For Janet Morris, Funeral Administrator for Central England Co-op Funeralcare and a Castle Donington resident, it has been a personal mission to help get the memorial project completed with the names of the fallen, with two members of her own family featured on the tribute.

She said: “We first talked with the Royal British Legion about helping to produce the memorial tablet about two years ago to mark 100 years since the end of the First World War.

“We have fully funded the memorial tablet and our masonry team designed and created it. It has been a long process, but It is lovely to see the memorial tablet installed to complete the Bentley Road Memorial and especially poignant for me with having the names of two of my family members’ sacrifices marked.”

Janet is a member of the Society’s Member and Community Council (MCC) and was formerly based at its Borough Street Funeral Home before it relocated to the new Funeral Booking Office which is part of the Central England Co-op Supermarket site in Station Road.

She now works out of the Belton Street Funeral Home in Shepshed but remains passionate about her local community.

She said: “Living and working in Castle Donington I got involved in a lot of things in the local community and it is a great community to be involved with. Completing the war memorial with the memorial tablet has been a real passion for me so to see it come to fruition has been fantastic.”

Chairman of the Castle Donington & District branch of the Royal British Legion Michael Fox thanked Central England Co-op and Janet for helping to complete the special tribute to the areas’ war heroes.

He said: “The memorial tablet which has completed the memorial has been provided and fitted wholly by Central England Co-op Funeralcare and without its help the Branch would not have been able to complete this project.

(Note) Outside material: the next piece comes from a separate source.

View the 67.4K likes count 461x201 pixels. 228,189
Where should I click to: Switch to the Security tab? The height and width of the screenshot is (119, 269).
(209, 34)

“The Co-op and the people we have dealt with have been absolutely brilliant in offering to provide advice and fund this part of the project and without their help and expertise we would still be trying to arrange funding to complete the task.

“The Branch are grateful to the Co-op and in particular Janet, as well as the craftsmen who have produced the tablet for all their help, patience and guidance along the way. This tablet completes the Bentley Road Memorial and we are so proud to have it in our district; we cannot thank them enough for everything they have done for us.”